Last year Israeli cryptographers Adi Shamir, Yuval Elovici and Moti Guri, from Ben-Gurion University, demonstrated at the Black Hat Europe conference how air-gapped networks — that is, computer systems that have been separated from the Internet for protection — can be hacked. Not surprisingly, this is an accomplishment that intelligence agencies around the world may or may not have accomplished, undoubtedly at high cost.

The researchers, though, were able to accomplish the task with a long-distance laser delivered by drone. The entry point? An HP Officejet Pro 8500 printer. The end result? The transfer of stolen data within seconds.

It wasn’t pretty.

This is how Bit4Id Chief Information Security Officer Pierluigi Paganini described it in his security affairs blog:

The team used a blue laser that blinks malware in binary code, the data were sent by the researchers from a distance greater than 1 kilometer away, and according to experts the range could reach as high as 5 kilometers.

The printer’s scanner inside the network works as a bridge, it is used to read that code and convert it in instructions that are sent within the network to the malware. The siphoned data could be sent back to the attacker with the same scanner that has read the code, it could transform data in blinks of light which is captured by a small drone equipped with a video camera.

Shorter distances too

At shorter distances, the laser doesn’t even have to be all that expensive. At the Black Hat USA 2009 security conference in Las Vegas, Andrea Barisani and Daniele Bianco, researchers for network security consultancy Inverse Path, showed that merely drawing a bead on a machine with a laser works just fine. "No expensive piece of equipment is required," they wrote.

It's very simple actually, according to a Kaspersky blog post on (as it turns out) the many ways an air-gapped system can be hacked. Each computer key generates its own pattern of vibrations that can be detected when the laser is directed at a part of the keyboard that reflects light well. The logotype of the manufacturer is a good example.

How to counter it? Kaspersky is not much comfort.  "These methods work only in the immediate vicinity. Try not to let spies close to you." Or presumably corporate spies or saboteurs.

Lasers can make computing safer too

So it is a nice contrast to read of research under way at the Massachusetts Institute of Technology that could lead to safer infotech — and by the way, advances in quantum computing.

Sergio Cantu, a second-year Ph.D. student in physics who conducts research in MIT’s Center for Ultracold Atoms, tells of the advances of atomic physics that allows researchers to control a laser frequency with much higher precision and accuracy and hence, give them better control over their interaction with atoms.

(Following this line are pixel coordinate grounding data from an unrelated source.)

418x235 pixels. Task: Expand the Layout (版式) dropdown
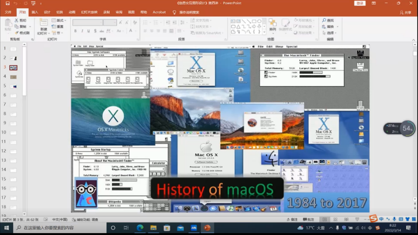click(x=60, y=21)
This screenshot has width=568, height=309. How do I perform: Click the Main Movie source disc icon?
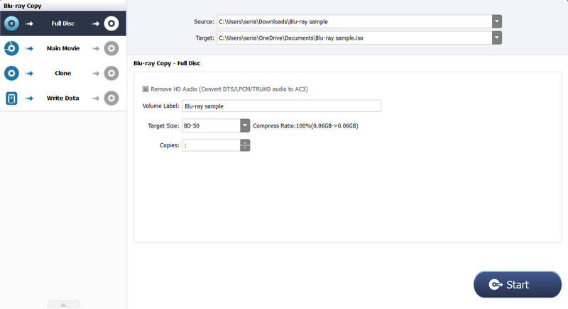(x=11, y=48)
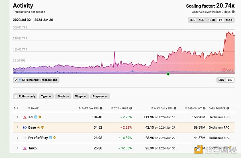Open the Proof of Play project link
This screenshot has width=241, height=158.
(x=38, y=138)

Cantu’s research uses light as an information carrier in computing and calculating. To address that pesky issue of the speed of light being too fast for researchers to imprint information, Cantu and his colleagues used a technique called electromagnetically-inducted transparency to slow the speed of propagation of light to about 100 meters per second.

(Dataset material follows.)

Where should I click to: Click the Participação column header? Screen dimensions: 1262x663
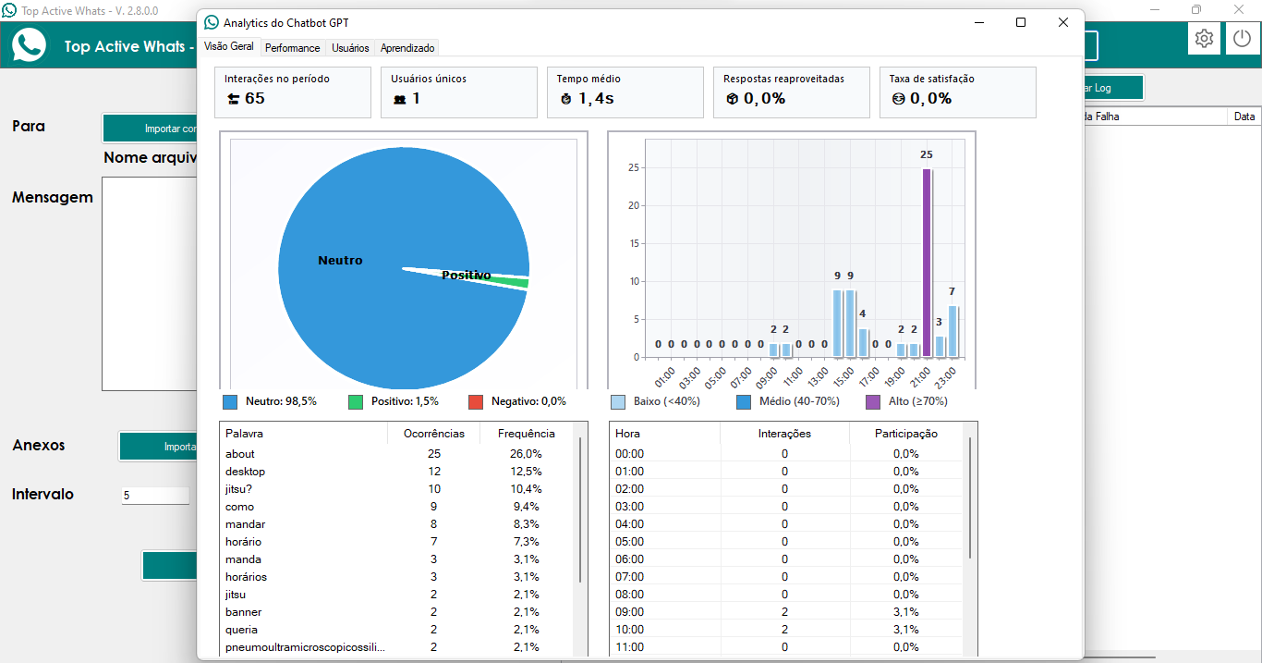905,433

This allowed the researchers to manipulate the clusters of atoms one unit of light at a time. Cantu and his team mapped interactions between light and atoms, using them as a way to transmit and exchange information.

So how does this research make computers safer?

Computing at the level of photons, which is what the team is doing, prohibits lasers from intercepting the data, or at least all of the data.

Rather, the would-be hacker would get bits and pieces of it, rendering it useless. Meanwhile the intended recipient would also receive incomplete data and presumably realize what had happened.

Cantu believes eventually this level of security could be applied in personal computers.

From where he sits, quantum computing's great benefit is that it will allow people to interact online much more securely, "and for me that’s a huge advantage no matter who you are or what you’re sending.”